Independentemente das
justificações teológicas, invocam estes autores os pressupostos metafísicos e
personalistas do retribucionismo, em oposição ao positivismo naturalista de que
seriam expressão teorias alternativas. Só o princípio retribucionista exigiria
a culpa como pressuposto e medida da pena. Em coerência com os seus princípios,
teorias baseadas na defesa social (tanto as que apelam à intimidação como as
que apelam à reinserção social do delinquente) sacrificam inevitavelmente esta
exigência e só esta exigência impede que a pessoa seja instrumentalizada como
meio ao serviço de fins de prevenção e utilidade social.
De uma perspetiva
radicalmente diferente, partem os autores que recusam a compatibilidade entre o
retribucionismo e a doutrina cristã. Estes veem na reinserção social ou na
reeducação do delinquente os fins primordiais da pena e a tradução concreta dos
ideais cristãos de caridade, solidariedade, reconciliação e perdão.

### Material fornecido
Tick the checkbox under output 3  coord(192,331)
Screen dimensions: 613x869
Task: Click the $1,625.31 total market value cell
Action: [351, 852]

### Tarefas
- a) No excerto sobre o retribucionismo, transcreva o trecho que começa em "De uma perspetiva" e segue até "reconciliação e perdão.", renomeando "reeducação" para "reabilitação".
- b) Indique, por favor, todos os ideais cristãos que o excerto sobre o retribucionismo enumera.
- c) Retome o excerto sobre o retribucionismo a partir da última frase apresentada e dê-lhe continuidade.

### Respostas
- a)
De uma perspetiva
radicalmente diferente, partem os autores que recusam a compatibilidade entre o
retribucionismo e a doutrina cristã. Estes veem na reinserção social ou na
reabilitação do delinquente os fins primordiais da pena e a tradução concreta dos
ideais cristãos de caridade, solidariedade, reconciliação e perdão.

- b) Caridade, solidariedade, reconciliação e perdão.

- c)
Para esta corrente, o
retribucionismo não pode libertar-se completamente da ideia de vingança, pois
supõe a resposta ao mal com outro mal, ao conflito com o conflito, perpetuando
o seu ciclo vicioso. Não corresponde à visão bíblica da justiça divina como
apelo à reconciliação e à pacificação. E “conversão” e “reconciliação” são
expressões bíblicas que se podem traduzir, no âmbito do direito penal moderno,
por “reintegração”, “reinserção social” ou “ressocialização”.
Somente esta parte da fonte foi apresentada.